Debt and the Danger of War
Among the most disruptive forces when it comes to families and marriages is the state of their finances, with close to sixty percent of divorcees claiming money was a primary cause of their breakups. No wonder, then, that divorces tend to rise in times of economic downturns and turmoil.
Is it so surprising, then, that money trouble -- and debt in particular -- puts nations, even friendly ones, in danger of war?
Ongoing war profiteering is not at issue here. Neither are wars that seek to capture profit-generating natural resources, from sugar in British Imperial times, to oil in American Imperial times. Instead, what the cases of Chinese, Greek and American national debts -- more closely tied than most realize -- make clear is that national debts are themselves dangers that can lead to civil and/or international wars.

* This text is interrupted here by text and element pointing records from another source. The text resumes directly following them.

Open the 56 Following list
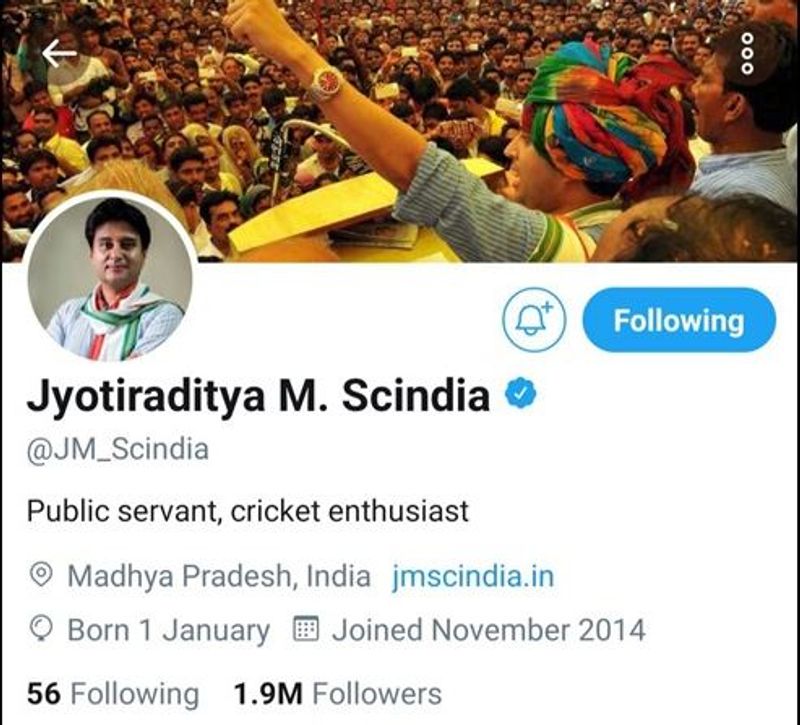The image size is (800, 725). pyautogui.click(x=113, y=694)
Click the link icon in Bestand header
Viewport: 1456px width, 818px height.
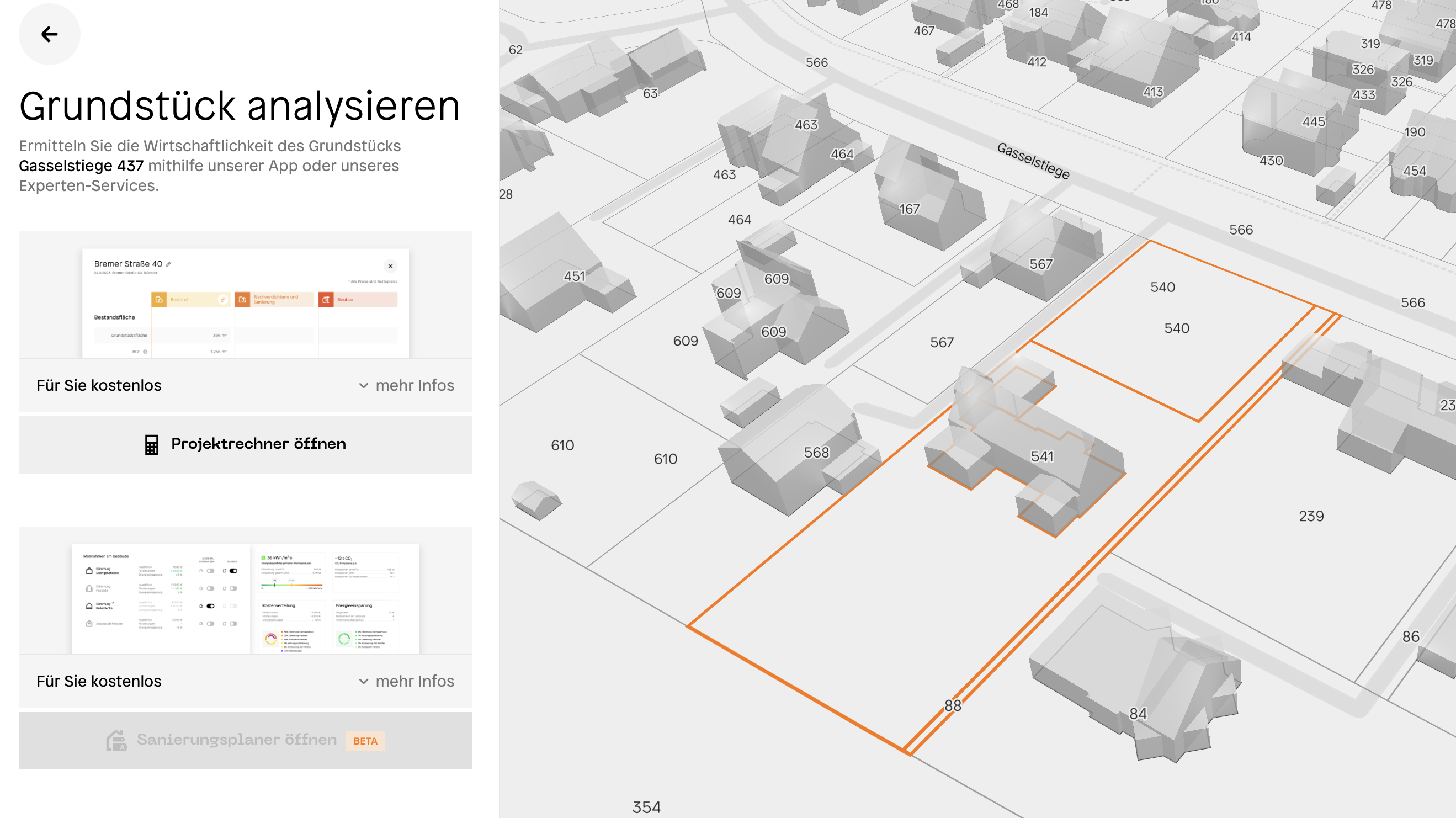222,300
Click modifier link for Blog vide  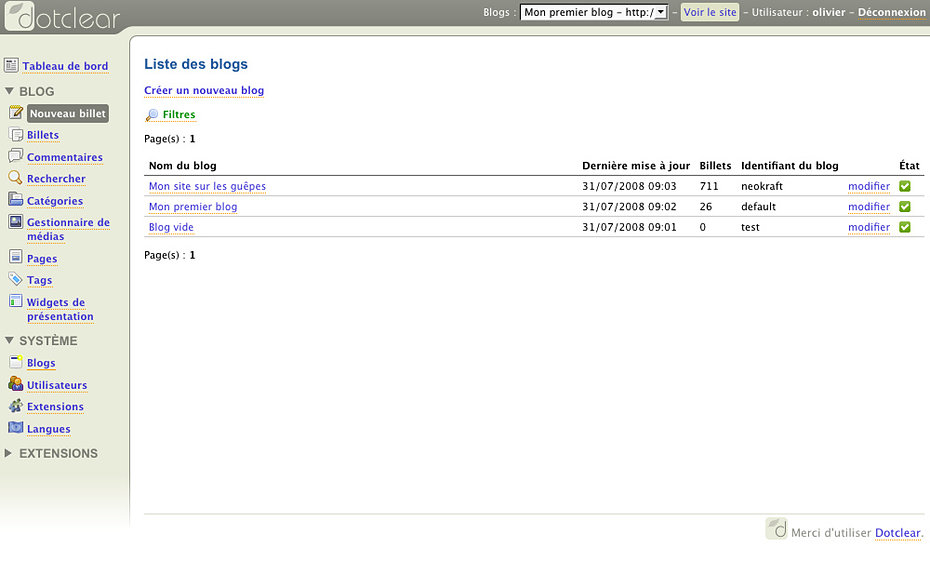[x=868, y=227]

The premise of debt and the danger of war is simple. Imagine four people decide to print one hundred bills and divide them equally. The only way for one person to accumulate more bills than another is to get them from someone else. Now, imagine that one person borrows five from another and the lender asks for seven in return. Where will the other two bills come from? The two other people.

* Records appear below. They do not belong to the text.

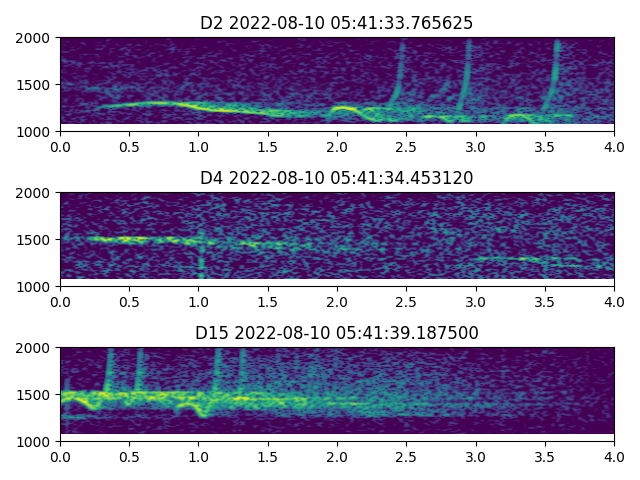Click the faint signal near 3.25s in D4
The image size is (640, 480).
510,259
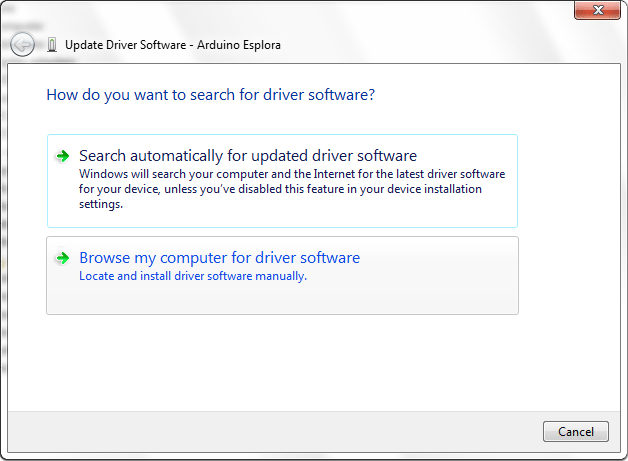628x461 pixels.
Task: Select the Locate and install driver software manually text
Action: pos(193,276)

The only way to avoid conflict in this zero-sum game is to print more bills, leading to what we call inflation, which is why we live in a giant bubble called the global economy, waiting to explode just like the debt-based U.S. housing market, until it is fixed once and for all. All the fantastically ingenious fixes economists come up with (or lack thereof) can at best forestall the inevitable and, at worse, intensify its dangers.
To see how this premise can translate into actual conflicts today, take, first, the most pressing case of China. Once called the "sleeping giant," China is in the middle of a historic shift from being the world's biggest producer of cheap goods to being the world's biggest consumer of not so cheap goods, including luxuries Euro-Americans have taken for granted for decades, from dishwashers to color televisions. A parallel can be drawn with the U.S. in the 1950s, a post-war boom from which it has never recovered.

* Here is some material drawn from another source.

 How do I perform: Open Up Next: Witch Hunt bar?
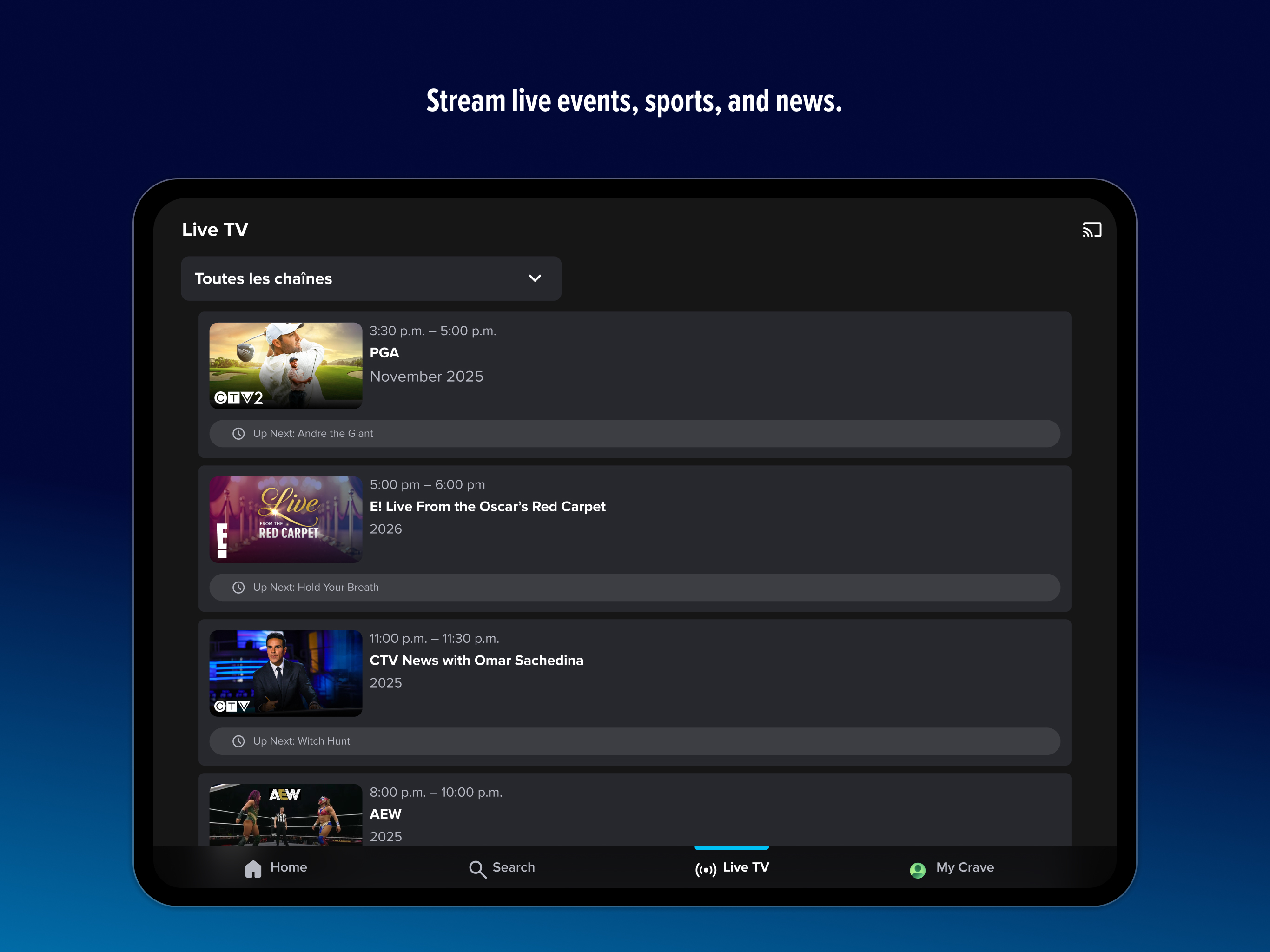click(x=635, y=741)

Recognizing declines in exports due to the global recession, the government has taken active measures to make up for it from within. By mimicking disastrous U.S. loan practices, the government may allow individuals to obtain guarantee-free loans of five times their own salary from banks. This would cause prices of such goods to go up worldwide, inflaming inflation. If things go wrong, the current currency war between the U.S. and China could become one of a different kind.
Second, take the relief that came to international market players and heads of state this week as France and Germany agreed on a Euro and International Monetary Fund (IMF) bailout plan, which in no way masked their deep-seated fears on another global financial crisis with Greece as the trigger, but rather underscored the EU's fiscal facade. Violent protests by unemployed Greeks against their government have been taking place for weeks, with anger at national debt cover-ups and corruption turning into a string of attacks.
Although far from civil war levels, the seeds are clearly there should someone with enough bitterness and skill decide to grow and sow them, a state in which Greece is far from alone in the world. It is not far-fetched for the socialist call to arms, "workers of the world unite," to become the capitalist cry of "debtors of the world unite."
Lastly, take the American national debt, which ballooned a decade ago with the wars in Iraq and Afghanistan coupled with the poor (to put it politely) fiscal management of the Bush administration, at least compared to the brief era of national surpluses of Bill Clinton's war-free era.
Among the first foreign heads of state to visit the U.S., after the proverbial shit hit the fan in 2008, was China's Premier Hu Jintao, whose country owns the bulk of U.S. debt. The point here is that countries whose leaders get desperate with foreign debt, like Germany did after World War I, are potentially more dangerous than those countries whose citizens demonstrate, because they have bigger arsenals at their disposals and can aim further.